Short exercise:
Write out every line of the material below as a numbered list, skipping blank lines. Leave the pictures out of your answer.

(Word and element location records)
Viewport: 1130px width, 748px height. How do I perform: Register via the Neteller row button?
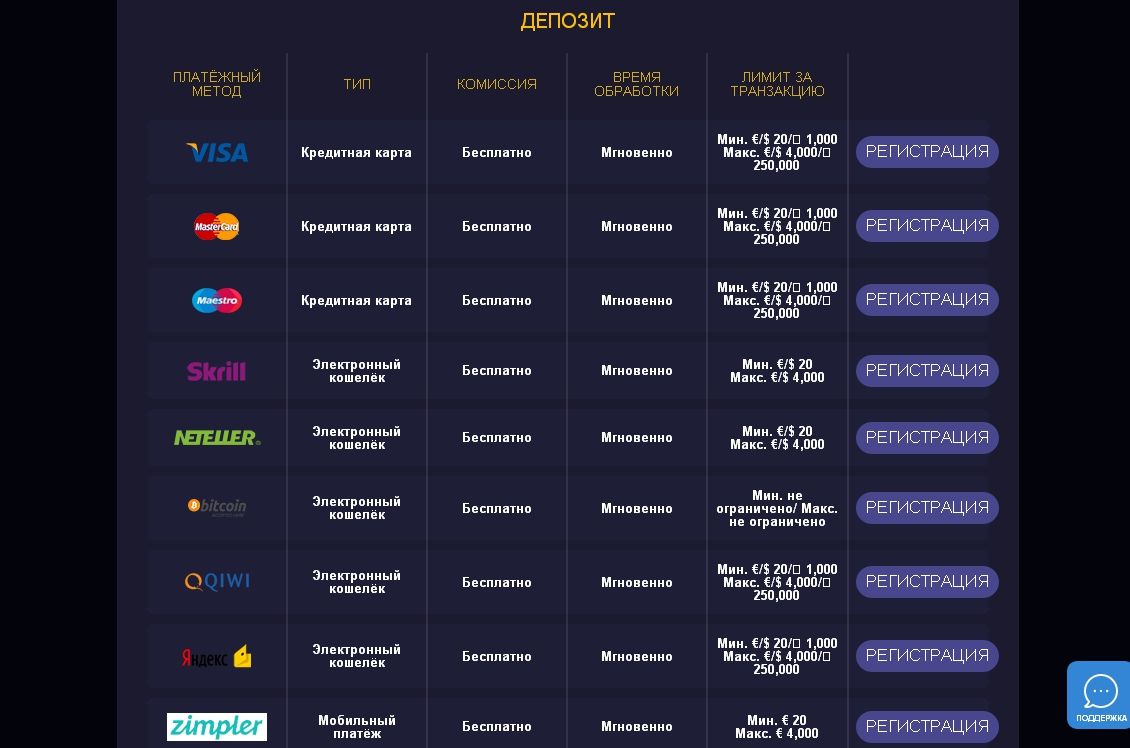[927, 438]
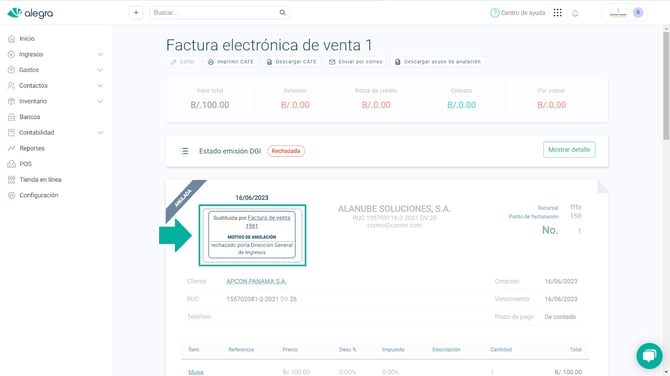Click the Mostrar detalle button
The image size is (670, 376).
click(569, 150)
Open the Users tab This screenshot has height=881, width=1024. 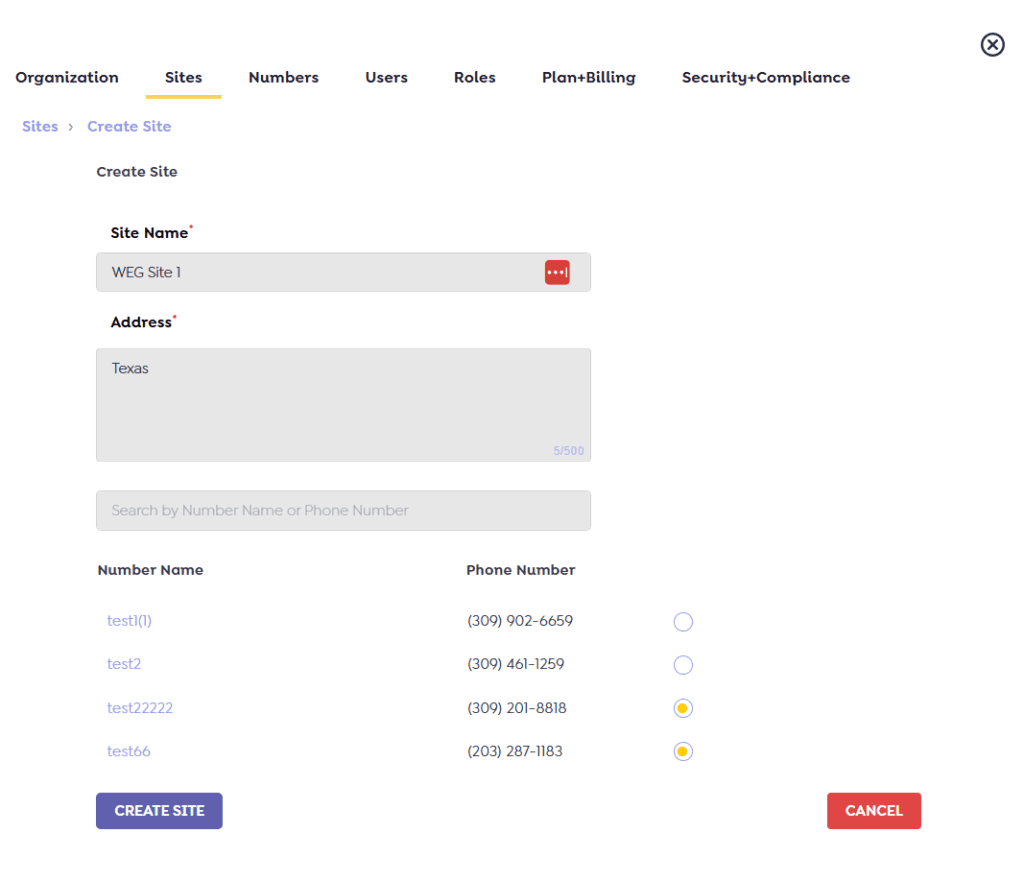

Solution for this task:
1. Viewport: 1130px width, 748px height. How do I perform: Register via the Neteller row button?
2. [927, 438]
3. Click the Mostrar detalle button
4. The image size is (670, 376).
5. click(569, 150)
6. Open the Users tab This screenshot has height=881, width=1024. 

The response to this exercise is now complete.